Endeavour's move to her exhibition hall completes three of the four shuttle deliveries, as NASA distributes the vehicles to display sites now that the 40-year-program is over.

On April 12, 2011, the California Science Center was selected in the hotly-contested race to get an orbiter, joining the National Air and Space Museum's Steven F. Udvar-Hazy Center outside Washington, D.C., Kennedy Space Center Visitor Complex and New York's Intrepid Sea, Air and Space Museum as the winners of Discovery, Atlantis and prototype Enterprise. Only Atlantis remains to be shipped out, an event coming up on Nov. 2.

The California institution is known for its hands-on educational experience for schoolchildren. Lines of school buses parked outside are a familiar sight, as classes visit the learning center for field trips. Endeavour will serve as an inspirational tool for kids to study science, technology, engineering and math.


Shuttle enters California Science Center. Credit: Justin Ray/Spaceflight Now
 
With Enterprise in America's largest city, Discovery now preserved in the national archive and Atlantis staying put at KSC, a short drive from the tourist mecca of Orlando, Endeavour finds herself with a future in motivating youngsters at CSC and adding to the museum's educational credentials.

The science center constructed a building -- the Samuel Oschin Space Shuttle Endeavour Display Pavilion, named in honor of the late philanthropist -- to house Endeavour for display. It opens to the public on Oct. 30.

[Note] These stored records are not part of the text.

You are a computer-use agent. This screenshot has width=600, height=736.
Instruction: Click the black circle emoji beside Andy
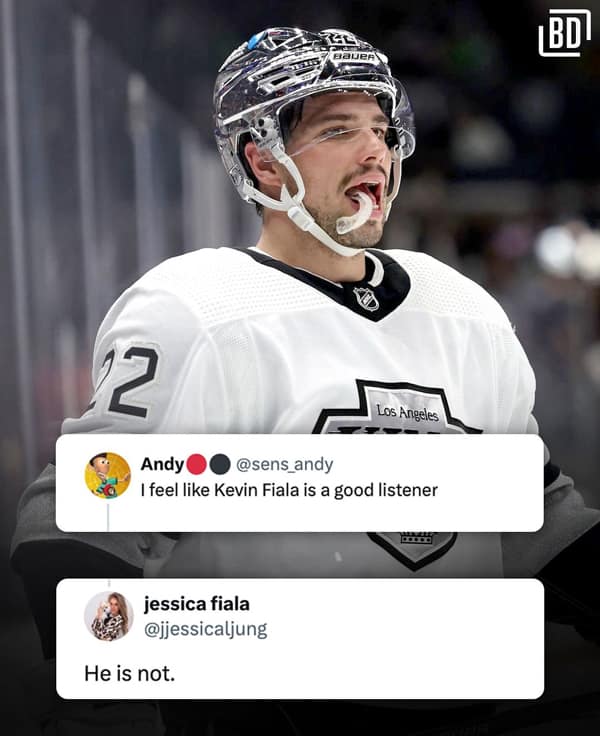[219, 464]
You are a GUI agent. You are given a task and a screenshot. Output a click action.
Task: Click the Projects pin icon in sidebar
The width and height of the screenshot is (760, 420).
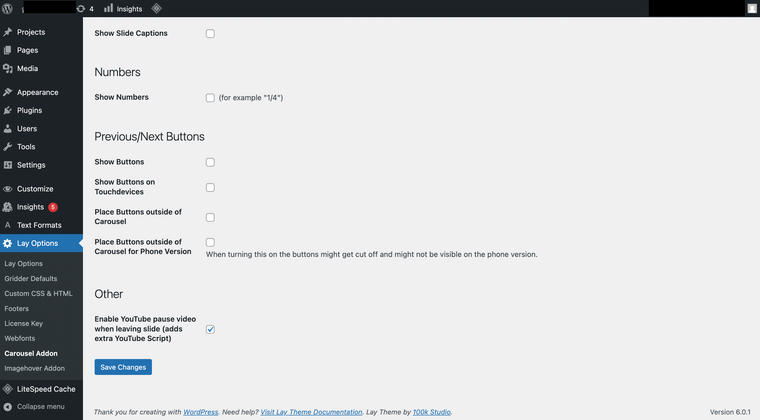click(x=8, y=32)
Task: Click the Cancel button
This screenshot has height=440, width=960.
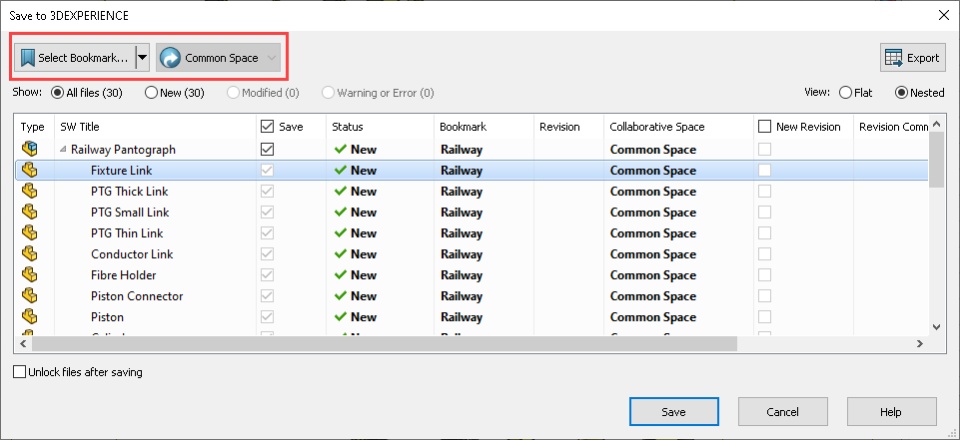Action: (x=783, y=411)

"Endeavour is a true national treasure," said Rep. Maxine Waters (D-Los Angeles). "I encourage each and every one of you, bring your friends, family and neighbors to the California Science Center to experience the impressive display of what may be considered the most complex machine ever built by mankind."

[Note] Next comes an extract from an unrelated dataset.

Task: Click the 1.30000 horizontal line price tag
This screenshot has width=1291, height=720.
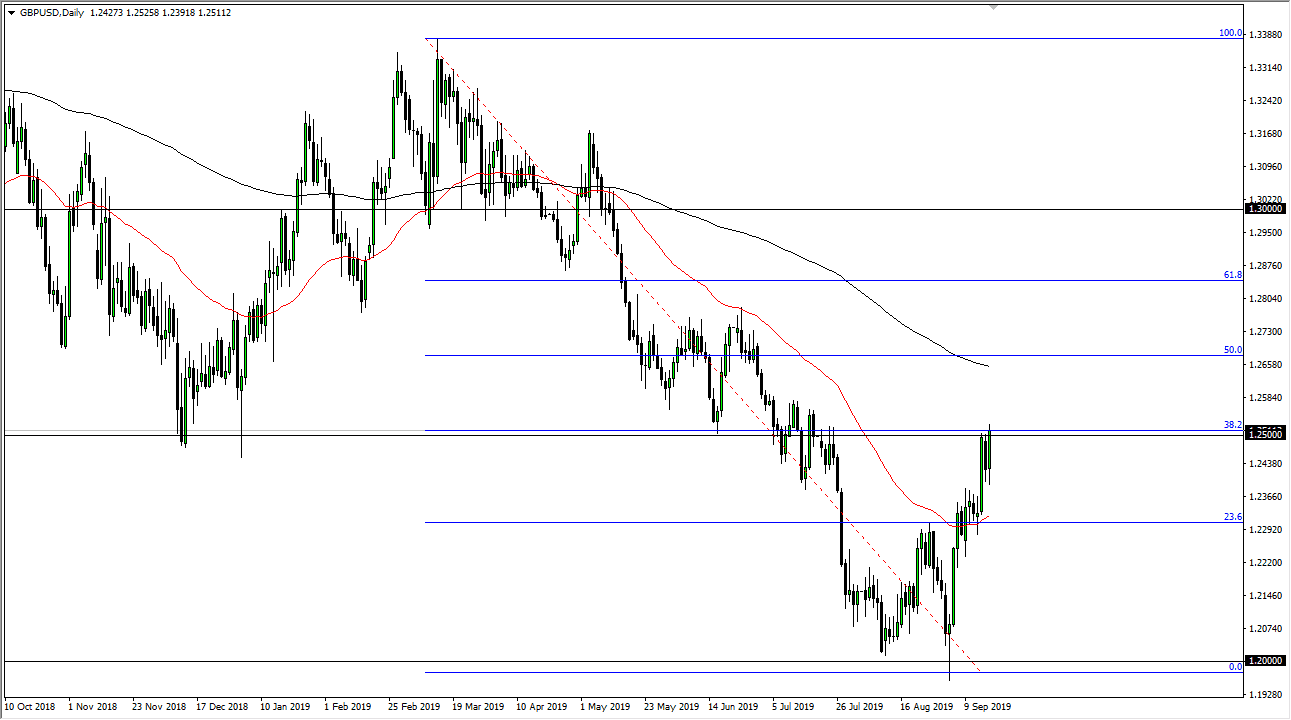Action: click(1266, 209)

But the pavilion is meant to be only a temporary facility for the shuttle, as museum leaders envision grander plans to exhibit the 149,000-pound orbiter attached to an external fuel tank and twin solid rocket boosters as if she was poised to launch again. Fundraising is underway to finance that concept.

"I have had the pleasure of seeing their initial designs and let me tell you it's going to be really cool," said Stephanie Stilson, the NASA official in charge of decommissioning the space shuttle orbiters.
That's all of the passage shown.